Oh, but I am so tired. Eating in such a way can be exhausting. I admit that I get as caught up in what’s newest/coolest/hippest as the next impossible food obsessive. But isn’t it time for at least some of the restaurants to go back to treating diners like guests, creating environments where we might rejuvenate and converse without it feeling like work? A proper, well-cooked meal enjoyed at a leisurely pace in a lively, comfortable dining room is one of life’s finest pleasures—and such a meal can be had at Bainbridge Island’s Restaurant Marché.”
Which means Schiff prefers contrived environments, fussiness, and a medley of ridiculous middle-class manners. I’m not calling for the death of the entree, as some have, or the total demise of “traditional” neo-classical French style fine dining (which the French care little about). The entree is still relevant and in some instances, the most practical option. Likewise with traditional fine dining. I’m taking issue with Scheff’s glib dismissal of all the work those “punks” have put into getting Americans to re-think how they eat, making available a greater variety of dining experiences to the public, and challenging the supremacy of the entree, a course that may be the source of American health problems and an expression of the notoriously fussy and limited American palate and mindset. She suggests that the “punk era” is just a reactive rebellion against timeless style and substance, an era where unpolished and inexperienced kids have gone wild and unchecked, their efforts resulting in fads rather than
“Eating in such a way can be exhausting,” says Scheff of these “punk” restaurants. Yet the reason these “punk” restaurants have become popular is because a lot of people find traditional fine dining exhausting, stifling, boring, and impractical. These “punk” restaurants — I take it she means establishments such as Harvest Vine (tapas tapas tapas), Sitka and Spruce (get your own water and silverware), Art of the Table (encouraged to lick your plate), The Corson Building (communal tables), Elemental (mystery meals) — are for many, liberating. The servers at such restaurants are sincere, charming, and authentic, not polite, stiff, and pretentious. These restaurants make it easy to sample a lot of dishes, not just the three found on most entrees. Nobody has to worry about spilling wine because there isn’t white table cloth (clean up is a quick wipe and not a major interruption). The beautiful table is the “white table cloth.” With small plates, guests can play musical chairs throughout the meal. There’s a different sense of intimacy that comes from sharing each dish family style. There’s that sense of adventure in trying new dishes and meeting new people. These restaurants aim to make the experience of “fine dining” less fussy and more fun and accessible.

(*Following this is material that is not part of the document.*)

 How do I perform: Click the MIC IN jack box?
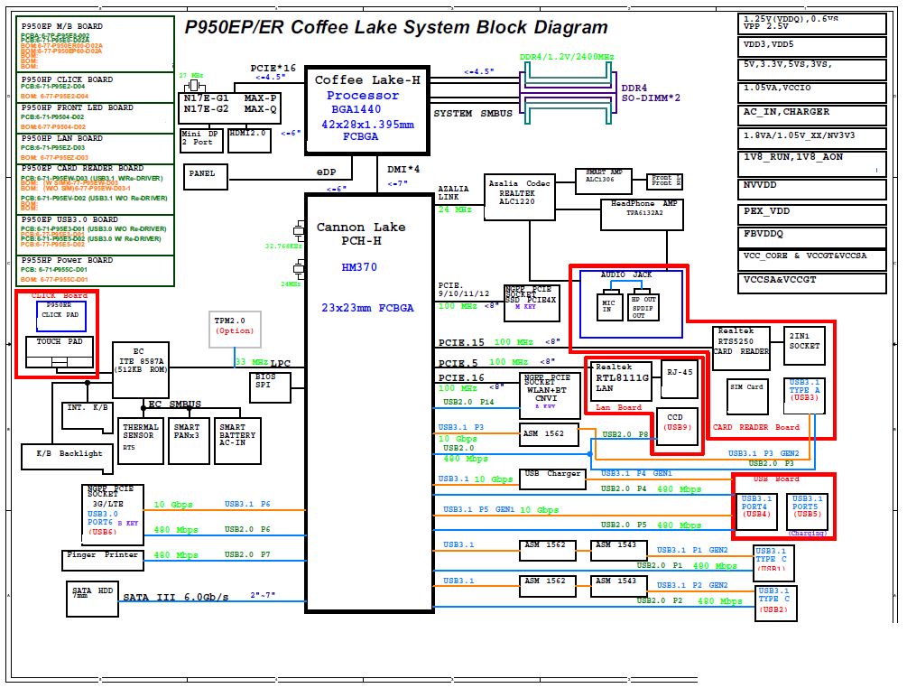(x=608, y=306)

So it hasn’t been fun for everyone. Fine, but personal preference alone doesn’t give a thoughtful reviewer enough ammo to casually dismiss a culturally significant movement. Scheff doesn’t have to like exposed ductwork, or Rage Against the Machine, or the constant shuffling and passing of plates, or pouring her own water, or sassy servers. Scheff can critique the intentions of the “punk era” movement, but it’s not appropriate for her to belittle them, to consider their intentions and efforts as — without explanation — lacking in good taste and unable to produce “proper, well cooked meals.” By doing so, Scheff has branded herself, at best, as someone more comfortable with the familiar, and at worst as an unreflective traditionalist rather than an open-minded and thoughtful conservative restaurant reviewer.